Naturalmente don Pedro ha ricevuto numerose offerte dalle varie piattaforme in competizione per distribuire la sua nuova creatura, ma ha risposto picche, come ha rivelato a ScreenDaily Augustin, suo fratello nonché cofondatore della società di produzione El Deseo: “Siamo della vecchia scuola e prevediamo l’uscita del prossimo film di Pedro nelle sale cinematografiche malgrado diverse piattaforme di streaming ci abbiano proposto di farne un loro contenuto originale. È un periodo preoccupante per quelli che amano vedere i film sul grande schermo, dal momento che la possibilità di uscire in sala si sta incrinando sempre più, ma pensiamo che si debba combattere perché i film siano distribuiti al cinema”. Dietro questa sfida alle potenti major digitali si scorge un’orgogliosa rivendicazione di autonomia artistica e un meraviglioso rispetto verso lo spettatore per il quale quell’arte è stata creata e prodotta.

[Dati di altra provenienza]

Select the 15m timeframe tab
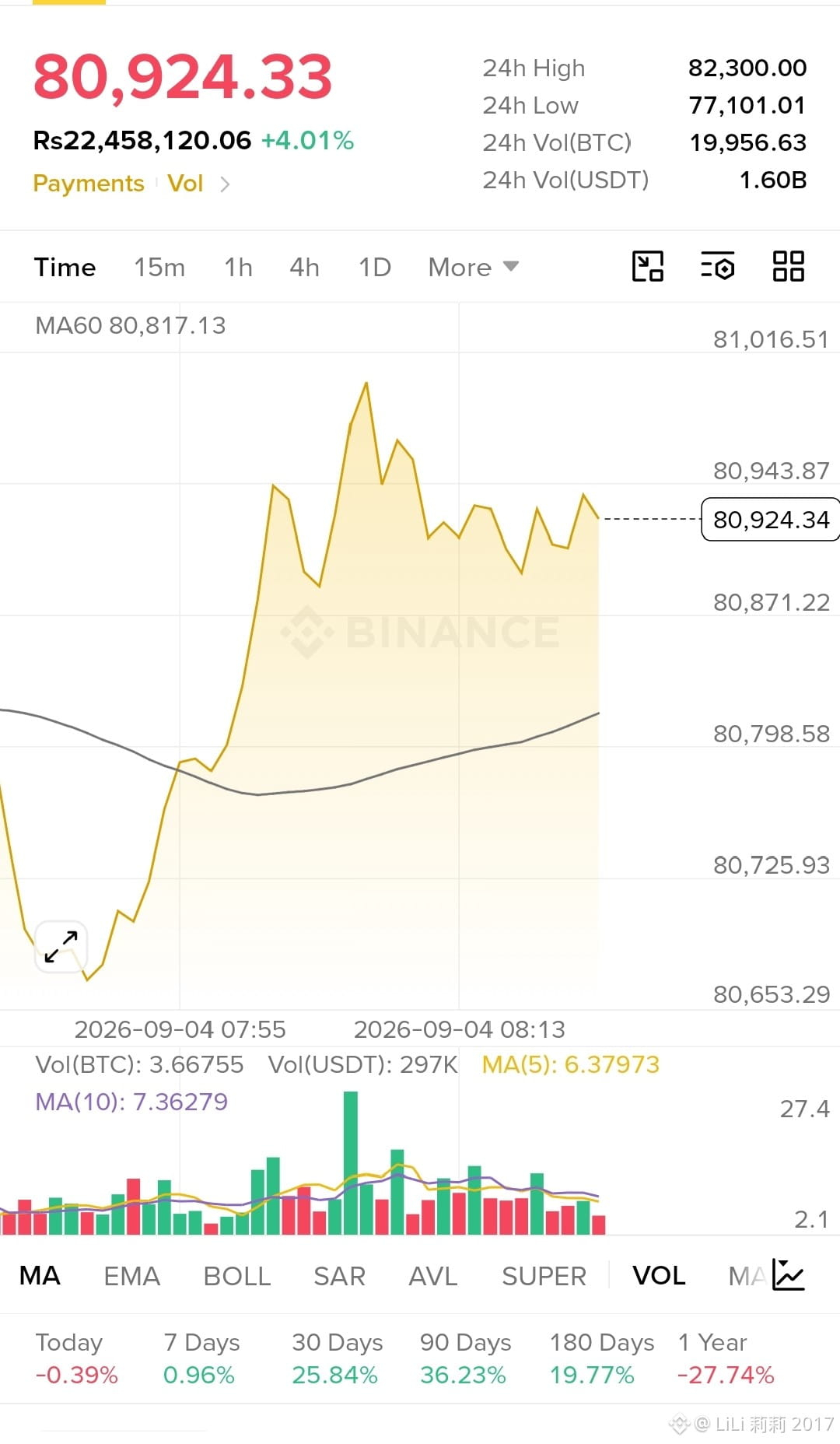Viewport: 840px width, 1444px height. tap(159, 267)
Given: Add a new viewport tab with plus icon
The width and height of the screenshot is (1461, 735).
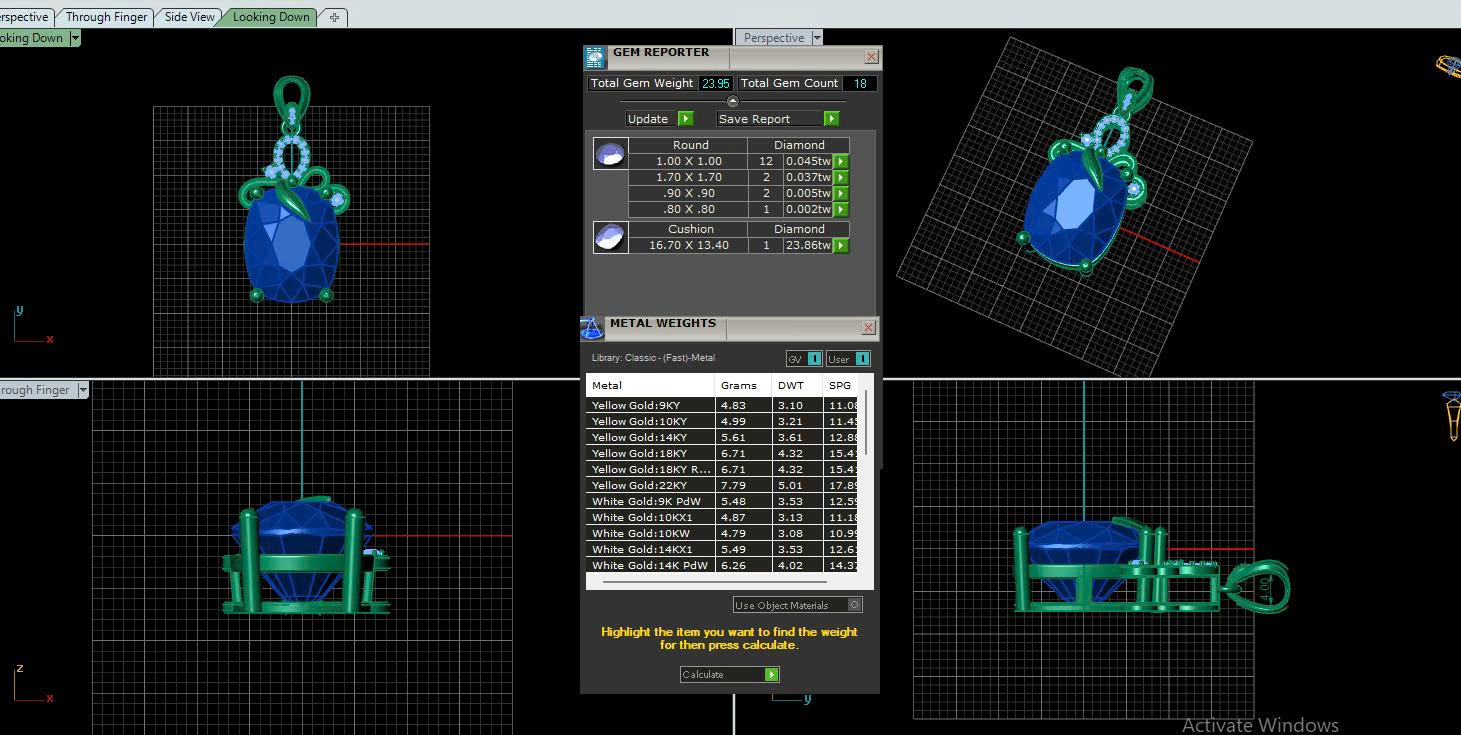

Augustin Almodóvar ha poi dato notizia di altre opere in cantiere: “Abbiamo in programma altri due corti: il primo, Strange Way Of Life, sarà un corto western di 30 minuti che verrà girato dopo Madres paralelas. Il secondo è una storia distopica sulla fine del cinema”.

Be’, sarebbe davvero una crudele ironia se quest’ultimo lavoro apparisse proprio sulle piattaforme in streaming.